They aspire to be published, some in a great American novel, others in a children’s book, even a newspaper would do, though no one reads them anymore. Never mind the accomplishment is hardly unique. Like a gazillion words have already been published. Still, for a draft copy word, to be published is to make it.
Unthought-of, even by the most avid reader, is how tenuous the life of those words. They serve their writers like obedient children, until they are replaced for no reason other than a change of heart. There is no appreciation for the time they held the sentence, the paragraph, or the entire story together; instead, they are cast aside like a losing lottery ticket. They are scratched out, crossed out, deleted or erased without thought of who they leave behind.
Ever wonder why erasers are coffin shaped? Because form follows function.
Consider the demise of the unwanted “The.”
Back and forth, the eraser goes. Over every letter. Pressing and pulling, and ripping apart. Time to pray. Whoa. Prayer time over. There goes the T. The big, strong T, gone. Letters offer no resistance. How could they? And even if they did, what could they do with a few more seconds life? Hold a meeting and decide what to do with the time remaining?
Perhaps author’s see revision as no more than an assertion of property rights over his, or her, own thoughts. We draft copy words see it differently. We call it death by revision. We’ve lost millions that way, all because some author thought this, but now thinks that. Well, in solidarity with the fallen kin, we wreak havoc in ways that are impossible for a mere writer to imagine.
It's the revenge of the draft copy words.
We rearrange words to become those extra, unwanted, flabby, and useless, “what was I thinking” additions to early drafts so familiar to the “serious writer.”
We appear as added words that seem to advance the plot, but don’t. Or words that change a character’s motivation without reason. Words that destroy a reader’s interest. Words that take hours, sometimes days, to rewrite.
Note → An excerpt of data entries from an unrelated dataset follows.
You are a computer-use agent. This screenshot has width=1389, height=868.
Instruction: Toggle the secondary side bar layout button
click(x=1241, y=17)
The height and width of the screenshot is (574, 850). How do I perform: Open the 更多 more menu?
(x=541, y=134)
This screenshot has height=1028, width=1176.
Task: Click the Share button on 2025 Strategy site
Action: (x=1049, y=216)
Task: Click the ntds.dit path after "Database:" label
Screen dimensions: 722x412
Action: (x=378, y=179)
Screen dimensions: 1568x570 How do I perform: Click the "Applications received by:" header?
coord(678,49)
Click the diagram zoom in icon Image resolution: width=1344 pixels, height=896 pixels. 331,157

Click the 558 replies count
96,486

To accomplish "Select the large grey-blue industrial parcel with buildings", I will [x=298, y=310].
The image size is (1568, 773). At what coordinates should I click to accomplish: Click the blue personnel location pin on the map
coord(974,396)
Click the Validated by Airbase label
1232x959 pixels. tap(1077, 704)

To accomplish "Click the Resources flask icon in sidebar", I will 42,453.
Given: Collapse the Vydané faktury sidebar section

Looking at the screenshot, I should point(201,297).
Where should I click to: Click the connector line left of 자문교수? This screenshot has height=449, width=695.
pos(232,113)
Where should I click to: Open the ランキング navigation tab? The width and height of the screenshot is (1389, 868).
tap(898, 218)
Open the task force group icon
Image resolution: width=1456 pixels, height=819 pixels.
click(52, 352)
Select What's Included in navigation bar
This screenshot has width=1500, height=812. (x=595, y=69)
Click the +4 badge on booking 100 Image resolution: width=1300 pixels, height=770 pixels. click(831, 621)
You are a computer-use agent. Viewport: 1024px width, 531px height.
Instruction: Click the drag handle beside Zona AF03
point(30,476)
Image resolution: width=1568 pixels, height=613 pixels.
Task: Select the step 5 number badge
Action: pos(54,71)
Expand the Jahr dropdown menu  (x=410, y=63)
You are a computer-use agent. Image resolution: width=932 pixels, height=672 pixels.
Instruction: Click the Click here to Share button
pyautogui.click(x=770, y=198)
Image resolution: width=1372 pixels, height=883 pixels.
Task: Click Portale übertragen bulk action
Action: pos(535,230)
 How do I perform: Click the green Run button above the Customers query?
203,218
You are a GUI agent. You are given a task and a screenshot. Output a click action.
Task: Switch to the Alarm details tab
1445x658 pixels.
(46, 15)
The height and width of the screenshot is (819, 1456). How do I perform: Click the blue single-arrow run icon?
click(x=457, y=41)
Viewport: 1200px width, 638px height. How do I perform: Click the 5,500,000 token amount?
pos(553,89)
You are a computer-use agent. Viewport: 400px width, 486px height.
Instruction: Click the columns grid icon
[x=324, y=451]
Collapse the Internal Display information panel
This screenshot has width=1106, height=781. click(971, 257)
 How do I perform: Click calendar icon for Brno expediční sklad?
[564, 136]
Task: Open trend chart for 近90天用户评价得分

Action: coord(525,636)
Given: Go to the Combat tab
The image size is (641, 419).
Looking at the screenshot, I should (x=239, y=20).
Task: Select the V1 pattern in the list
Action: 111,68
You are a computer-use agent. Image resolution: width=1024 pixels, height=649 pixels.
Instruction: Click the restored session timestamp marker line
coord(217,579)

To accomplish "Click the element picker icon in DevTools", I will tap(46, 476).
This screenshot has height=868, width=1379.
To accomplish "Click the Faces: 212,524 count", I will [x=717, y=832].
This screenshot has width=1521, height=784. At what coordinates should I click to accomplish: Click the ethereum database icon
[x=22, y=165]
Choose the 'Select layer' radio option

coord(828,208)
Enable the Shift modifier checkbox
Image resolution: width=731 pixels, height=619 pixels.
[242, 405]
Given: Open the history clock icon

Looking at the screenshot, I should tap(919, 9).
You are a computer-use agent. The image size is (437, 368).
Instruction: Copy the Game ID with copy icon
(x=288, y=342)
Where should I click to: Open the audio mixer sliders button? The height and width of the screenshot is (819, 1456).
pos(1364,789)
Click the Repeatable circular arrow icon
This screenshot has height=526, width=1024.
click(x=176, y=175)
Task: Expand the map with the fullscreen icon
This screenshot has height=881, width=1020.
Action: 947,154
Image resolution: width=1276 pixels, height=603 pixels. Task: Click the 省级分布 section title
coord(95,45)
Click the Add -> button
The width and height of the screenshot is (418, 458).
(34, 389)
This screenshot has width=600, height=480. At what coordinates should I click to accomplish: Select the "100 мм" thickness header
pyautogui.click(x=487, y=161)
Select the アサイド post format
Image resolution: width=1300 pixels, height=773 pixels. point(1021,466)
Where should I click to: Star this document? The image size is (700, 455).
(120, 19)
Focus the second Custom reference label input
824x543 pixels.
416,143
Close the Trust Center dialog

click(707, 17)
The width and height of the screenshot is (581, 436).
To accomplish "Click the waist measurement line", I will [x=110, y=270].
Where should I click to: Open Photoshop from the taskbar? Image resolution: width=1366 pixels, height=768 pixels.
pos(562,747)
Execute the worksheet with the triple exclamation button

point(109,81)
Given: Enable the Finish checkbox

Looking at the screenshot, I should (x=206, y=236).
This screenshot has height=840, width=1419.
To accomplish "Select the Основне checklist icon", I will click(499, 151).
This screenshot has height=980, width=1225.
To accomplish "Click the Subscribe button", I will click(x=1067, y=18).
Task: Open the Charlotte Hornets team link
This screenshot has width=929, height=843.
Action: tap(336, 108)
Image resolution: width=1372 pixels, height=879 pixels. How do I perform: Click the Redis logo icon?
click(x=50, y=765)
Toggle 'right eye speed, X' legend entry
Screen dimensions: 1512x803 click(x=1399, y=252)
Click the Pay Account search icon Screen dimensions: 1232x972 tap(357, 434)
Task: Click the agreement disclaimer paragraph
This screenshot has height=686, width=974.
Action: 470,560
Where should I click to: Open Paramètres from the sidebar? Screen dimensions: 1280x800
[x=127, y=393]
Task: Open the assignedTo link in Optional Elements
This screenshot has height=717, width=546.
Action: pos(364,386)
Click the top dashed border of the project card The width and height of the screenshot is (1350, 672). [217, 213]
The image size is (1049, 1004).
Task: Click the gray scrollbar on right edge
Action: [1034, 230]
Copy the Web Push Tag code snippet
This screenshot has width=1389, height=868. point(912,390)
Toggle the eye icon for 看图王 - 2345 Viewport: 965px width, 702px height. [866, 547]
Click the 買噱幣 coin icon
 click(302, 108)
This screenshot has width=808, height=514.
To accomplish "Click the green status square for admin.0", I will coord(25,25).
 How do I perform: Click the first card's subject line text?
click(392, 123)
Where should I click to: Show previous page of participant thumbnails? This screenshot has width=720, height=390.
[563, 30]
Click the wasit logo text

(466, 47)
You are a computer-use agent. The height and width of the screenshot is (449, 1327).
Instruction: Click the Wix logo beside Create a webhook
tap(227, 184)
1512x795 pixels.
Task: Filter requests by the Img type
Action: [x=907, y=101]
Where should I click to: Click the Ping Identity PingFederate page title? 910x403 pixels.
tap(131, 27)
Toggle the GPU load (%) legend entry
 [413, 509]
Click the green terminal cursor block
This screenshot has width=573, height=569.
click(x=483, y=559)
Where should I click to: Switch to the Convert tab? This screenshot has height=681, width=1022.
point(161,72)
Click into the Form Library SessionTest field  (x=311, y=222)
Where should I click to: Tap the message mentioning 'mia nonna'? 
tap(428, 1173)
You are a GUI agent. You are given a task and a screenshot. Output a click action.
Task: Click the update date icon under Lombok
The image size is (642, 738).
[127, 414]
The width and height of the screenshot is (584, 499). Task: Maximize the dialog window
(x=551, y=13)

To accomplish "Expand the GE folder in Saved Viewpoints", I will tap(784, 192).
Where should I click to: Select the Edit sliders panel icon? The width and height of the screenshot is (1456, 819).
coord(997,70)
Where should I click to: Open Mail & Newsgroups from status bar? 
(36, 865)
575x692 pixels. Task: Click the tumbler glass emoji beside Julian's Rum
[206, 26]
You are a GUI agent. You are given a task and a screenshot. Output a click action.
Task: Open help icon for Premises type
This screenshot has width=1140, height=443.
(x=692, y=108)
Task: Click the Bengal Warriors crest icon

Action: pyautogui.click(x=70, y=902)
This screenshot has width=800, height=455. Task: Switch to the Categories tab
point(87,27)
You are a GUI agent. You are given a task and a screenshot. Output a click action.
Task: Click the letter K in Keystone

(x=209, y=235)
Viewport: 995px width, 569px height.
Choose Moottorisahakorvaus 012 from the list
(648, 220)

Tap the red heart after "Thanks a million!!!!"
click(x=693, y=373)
Yes, we know we’re on a suicide mission, but there are always casualties in war.
So, if you are a writer with a confused mind, if you like what you wrote today and have second thoughts tomorrow, if think you put too many of us in a sentence and choose to remove us as if we were tenants without rights, if you write multiple drafts and then start all over again, if you crumple us, cross us out, toss us out, delete or erase us as you go, we will get you. When you think you’re having a problem with your story, you’re not.
The problem you’re having is with your words.